Excerpts from a dataset:
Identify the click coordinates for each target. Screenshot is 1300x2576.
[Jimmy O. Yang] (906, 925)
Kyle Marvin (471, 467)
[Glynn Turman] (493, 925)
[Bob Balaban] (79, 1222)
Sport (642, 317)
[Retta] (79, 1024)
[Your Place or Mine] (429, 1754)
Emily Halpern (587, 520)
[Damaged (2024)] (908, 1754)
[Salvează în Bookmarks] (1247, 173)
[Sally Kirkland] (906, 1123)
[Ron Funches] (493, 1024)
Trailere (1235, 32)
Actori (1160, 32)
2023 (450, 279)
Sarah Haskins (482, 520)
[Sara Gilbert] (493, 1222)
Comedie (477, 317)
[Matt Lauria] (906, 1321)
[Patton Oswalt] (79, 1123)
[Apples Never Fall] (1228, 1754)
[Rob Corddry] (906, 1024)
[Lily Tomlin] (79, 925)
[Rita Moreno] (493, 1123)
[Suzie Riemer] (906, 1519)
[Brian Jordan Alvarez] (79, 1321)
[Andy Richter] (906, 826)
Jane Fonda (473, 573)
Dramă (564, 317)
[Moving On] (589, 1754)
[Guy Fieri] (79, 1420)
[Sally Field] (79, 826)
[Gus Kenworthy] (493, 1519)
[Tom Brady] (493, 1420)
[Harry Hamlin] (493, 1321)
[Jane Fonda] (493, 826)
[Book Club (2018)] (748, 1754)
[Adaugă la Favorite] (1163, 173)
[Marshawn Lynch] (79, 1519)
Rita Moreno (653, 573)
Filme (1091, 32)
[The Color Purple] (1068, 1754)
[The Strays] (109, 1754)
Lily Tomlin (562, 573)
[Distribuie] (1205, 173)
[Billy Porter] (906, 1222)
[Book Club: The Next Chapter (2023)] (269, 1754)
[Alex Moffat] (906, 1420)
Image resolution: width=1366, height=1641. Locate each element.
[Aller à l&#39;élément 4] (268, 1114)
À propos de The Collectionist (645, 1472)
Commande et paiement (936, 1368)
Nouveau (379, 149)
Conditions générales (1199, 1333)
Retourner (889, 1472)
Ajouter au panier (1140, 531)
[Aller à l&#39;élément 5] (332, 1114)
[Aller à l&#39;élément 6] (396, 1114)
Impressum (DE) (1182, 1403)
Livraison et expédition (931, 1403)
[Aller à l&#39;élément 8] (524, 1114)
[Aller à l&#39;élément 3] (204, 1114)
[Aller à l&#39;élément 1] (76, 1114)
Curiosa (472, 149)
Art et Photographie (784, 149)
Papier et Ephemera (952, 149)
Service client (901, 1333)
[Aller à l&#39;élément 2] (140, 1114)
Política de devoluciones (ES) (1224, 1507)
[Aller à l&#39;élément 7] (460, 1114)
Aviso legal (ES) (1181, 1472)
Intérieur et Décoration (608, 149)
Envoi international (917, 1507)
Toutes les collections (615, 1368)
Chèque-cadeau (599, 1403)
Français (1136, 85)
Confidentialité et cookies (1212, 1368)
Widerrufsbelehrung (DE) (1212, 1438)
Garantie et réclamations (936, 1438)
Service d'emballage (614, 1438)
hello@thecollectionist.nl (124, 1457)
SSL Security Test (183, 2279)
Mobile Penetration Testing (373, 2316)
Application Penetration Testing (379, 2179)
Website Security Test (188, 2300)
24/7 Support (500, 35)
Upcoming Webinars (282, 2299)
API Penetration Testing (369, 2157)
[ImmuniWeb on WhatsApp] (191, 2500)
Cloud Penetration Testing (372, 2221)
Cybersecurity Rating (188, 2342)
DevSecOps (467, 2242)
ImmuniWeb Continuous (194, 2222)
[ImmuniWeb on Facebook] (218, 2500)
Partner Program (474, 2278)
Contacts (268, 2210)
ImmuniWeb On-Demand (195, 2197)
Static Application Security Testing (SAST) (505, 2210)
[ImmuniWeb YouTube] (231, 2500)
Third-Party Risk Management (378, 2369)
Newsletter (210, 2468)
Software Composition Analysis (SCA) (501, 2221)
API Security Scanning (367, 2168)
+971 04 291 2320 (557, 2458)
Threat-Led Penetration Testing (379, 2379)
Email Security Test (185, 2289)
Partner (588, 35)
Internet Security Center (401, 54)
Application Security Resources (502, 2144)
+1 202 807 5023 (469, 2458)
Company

**What to work on:**
Output all entries exactly as given above.

**Answer space:**
Identify the click coordinates for each target. Screenshot is 1300x2576.
[Jimmy O. Yang] (906, 925)
Kyle Marvin (471, 467)
[Glynn Turman] (493, 925)
[Bob Balaban] (79, 1222)
Sport (642, 317)
[Retta] (79, 1024)
[Your Place or Mine] (429, 1754)
Emily Halpern (587, 520)
[Damaged (2024)] (908, 1754)
[Salvează în Bookmarks] (1247, 173)
[Sally Kirkland] (906, 1123)
[Ron Funches] (493, 1024)
Trailere (1235, 32)
Actori (1160, 32)
2023 (450, 279)
Sarah Haskins (482, 520)
[Sara Gilbert] (493, 1222)
Comedie (477, 317)
[Matt Lauria] (906, 1321)
[Patton Oswalt] (79, 1123)
[Apples Never Fall] (1228, 1754)
[Rob Corddry] (906, 1024)
[Lily Tomlin] (79, 925)
[Rita Moreno] (493, 1123)
[Suzie Riemer] (906, 1519)
[Brian Jordan Alvarez] (79, 1321)
[Andy Richter] (906, 826)
Jane Fonda (473, 573)
Dramă (564, 317)
[Moving On] (589, 1754)
[Guy Fieri] (79, 1420)
[Sally Field] (79, 826)
[Gus Kenworthy] (493, 1519)
[Tom Brady] (493, 1420)
[Harry Hamlin] (493, 1321)
[Jane Fonda] (493, 826)
[Book Club (2018)] (748, 1754)
[Adaugă la Favorite] (1163, 173)
[Marshawn Lynch] (79, 1519)
Rita Moreno (653, 573)
Filme (1091, 32)
[The Color Purple] (1068, 1754)
[The Strays] (109, 1754)
Lily Tomlin (562, 573)
[Distribuie] (1205, 173)
[Billy Porter] (906, 1222)
[Book Club: The Next Chapter (2023)] (269, 1754)
[Alex Moffat] (906, 1420)
Image resolution: width=1366, height=1641. Locate each element.
[Aller à l&#39;élément 4] (268, 1114)
À propos de The Collectionist (645, 1472)
Commande et paiement (936, 1368)
Nouveau (379, 149)
Conditions générales (1199, 1333)
Retourner (889, 1472)
Ajouter au panier (1140, 531)
[Aller à l&#39;élément 5] (332, 1114)
[Aller à l&#39;élément 6] (396, 1114)
Impressum (DE) (1182, 1403)
Livraison et expédition (931, 1403)
[Aller à l&#39;élément 8] (524, 1114)
[Aller à l&#39;élément 3] (204, 1114)
[Aller à l&#39;élément 1] (76, 1114)
Curiosa (472, 149)
Art et Photographie (784, 149)
Papier et Ephemera (952, 149)
Service client (901, 1333)
[Aller à l&#39;élément 2] (140, 1114)
Política de devoluciones (ES) (1224, 1507)
[Aller à l&#39;élément 7] (460, 1114)
Aviso legal (ES) (1181, 1472)
Intérieur et Décoration (608, 149)
Envoi international (917, 1507)
Toutes les collections (615, 1368)
Chèque-cadeau (599, 1403)
Français (1136, 85)
Confidentialité et cookies (1212, 1368)
Widerrufsbelehrung (DE) (1212, 1438)
Garantie et réclamations (936, 1438)
Service d'emballage (614, 1438)
hello@thecollectionist.nl (124, 1457)
SSL Security Test (183, 2279)
Mobile Penetration Testing (373, 2316)
Application Penetration Testing (379, 2179)
Website Security Test (188, 2300)
24/7 Support (500, 35)
Upcoming Webinars (282, 2299)
API Penetration Testing (369, 2157)
[ImmuniWeb on WhatsApp] (191, 2500)
Cloud Penetration Testing (372, 2221)
Cybersecurity Rating (188, 2342)
DevSecOps (467, 2242)
ImmuniWeb Continuous (194, 2222)
[ImmuniWeb on Facebook] (218, 2500)
Partner Program (474, 2278)
Contacts (268, 2210)
ImmuniWeb On-Demand (195, 2197)
Static Application Security Testing (SAST) (505, 2210)
[ImmuniWeb YouTube] (231, 2500)
Third-Party Risk Management (378, 2369)
Newsletter (210, 2468)
Software Composition Analysis (SCA) (501, 2221)
API Security Scanning (367, 2168)
+971 04 291 2320 (557, 2458)
Threat-Led Penetration Testing (379, 2379)
Email Security Test (185, 2289)
Partner (588, 35)
Internet Security Center (401, 54)
Application Security Resources (502, 2144)
+1 202 807 5023 (469, 2458)
Company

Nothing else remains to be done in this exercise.